Daisy Jones and The Six: A fictional 70s band you want to hear on Spotify


Quézia Arruda Cunha, Reporter

Bell-bottom pants, maxi dresses, peasant blouses and ponchos are all items in the closet I created for myself when I was reading “Daisy Jones & The Six” by Taylor Jenkins Reid. 

Reid is also the author of “The Seven Husbands of Evelyn Hugo,” “Forever, Interrupted” and “Carrie Soto Is Back.”

I think from the selection of clothes in my fictional closet, you may have noticed it is 70s-inspired, evoking a time that, when remembered, sharpens a nostalgia that even a young, 18-year-old woman like me feels.

But even though I do not have the vivid experience of this time, Reid, as usual in her books, knows how to use flashbacks as effective time machines.

On the back cover of the book, we can already see that this is a successful band that everyone knows, but it’s an imaginary band with real settings and real people.

Reading the book is also an immersive experience because Reid wrote the band’s songs and inserted them into the narrative, creating the most suitable soundtrack for this chaotic story.

The format is one of Reid’s highlights: we know the history of the band and its members through interviews given years after the height of their success in Los Angeles with their soft-rock during the 70s.
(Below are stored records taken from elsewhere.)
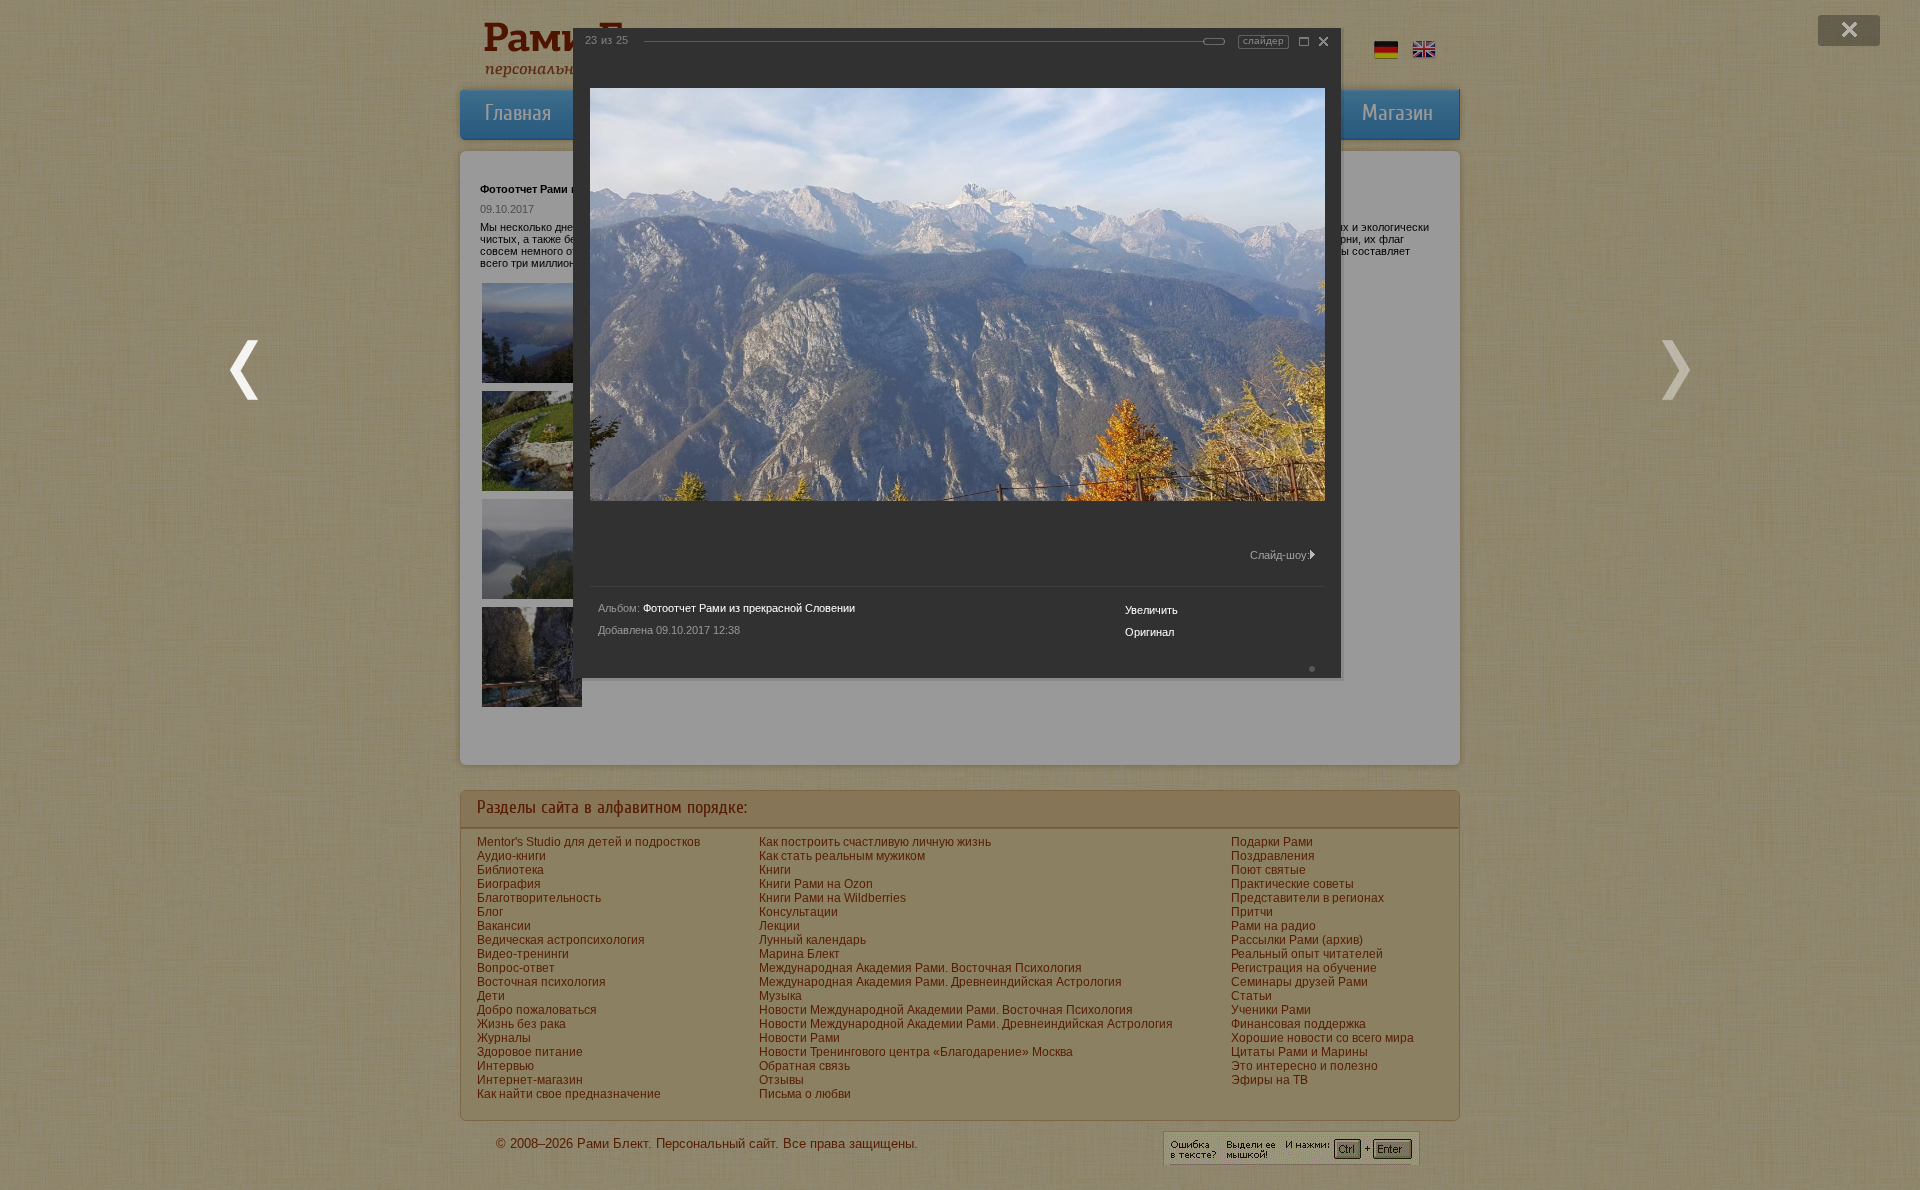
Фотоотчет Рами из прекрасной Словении (749, 608)
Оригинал (1149, 632)
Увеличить (1151, 610)
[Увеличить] (1304, 41)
Despite being unusual, the real voice of the whole story is from a journalist’s notebook.

We felt the love, revolts, passions, betrayals and crises as if we were the cameras the band members were talking to. 

The band members are not described by Reid as caricatures with exaggerated stereotypes.

In fact, we know from reading about their past, their glorious moments and their tense mistakes that they are just ordinary people with problems who were just trying to release a hit and nothing more.

The band members — Billy, Graham, Karen, Warren, Eddie and Pete — were working on their second album of classic rock ‘n’ roll when Daisy, with her spirit and passionate lyrics, arrived in their lives, and the narrative changed.

Based on the reports and memories the band members recalled, readers feel the atmosphere of tension and passion that governs this second album, “Aurora,” especially between Daisy and Billy — two people who make great music but share trauma and addictions to drugs and sex 

In all the reports, as if we were leafing through the journalist’s notes during the interviews, we picture the behind-the-scenes of the extraordinary album: a place where vulnerability and inconsistency were at the forefront.

The language of intimate testimonies with flashbacks very well-centered on the arc of each member makes us feel that we have the book as a confidential and exclusive document of a revolutionary band that broke up so abruptly.

With the new TV adaptation of “Daisy Jones & The Six” that debuted on Amazon Prime Video in early March of this year, I saw the colors of my imaginary closet in action in a raw and hard way.

All of Billy’s betrayals with other women in his trailer during tours, his intense gazes with Daisy and his alcohol and chemical addictions make us feel even more revolted, especially considering how they built the development of Camila, Billy’s wife, and band’s photographer.

In the miniseries, Camila (Camila Morrone) has her deserved highlight as a woman who bears the child of a man worthy of pity.

I believe that the biggest, most positive aspect of the adaptation was being able to utilize talented actors who knew how to express what the book could not tell only through flashbacks.

Even in scenes of complete silence, Sam Claflin (who played Billy Dunne) expressed on his face who Billy really was: a lost man who didn’t recognize that he needed help to be a good husband and a good father.

The scenes shown after he goes through rehab are the toughest to watch, even more so when we see Camila’s pain and loneliness during all these years of being discarded.

However, here there are no villains or heroes. There is no helpless woman and troubled man.

The greatest philosophy and beauty exposed in the miniseries is to show that Warren (Sebastian Chacon), Garrison (Will Harrison), Eddie (Josh Whitehouse) and Karen (Suki Waterhouse) also go through rollercoasters of decisions and relationships that lead to unplanned commitments.

All of them are adrift, and the beat of the music alone is the only thing they haven’t lost control of yet.

The overdoses, betrayals, crises and traumas are what united them but also what broke them.

If you want to wear a piece from my closet or just feel the 70s in your skin and have an intimate look at a band you want to hear on Spotify, this book and miniseries need to be on your read and watch list.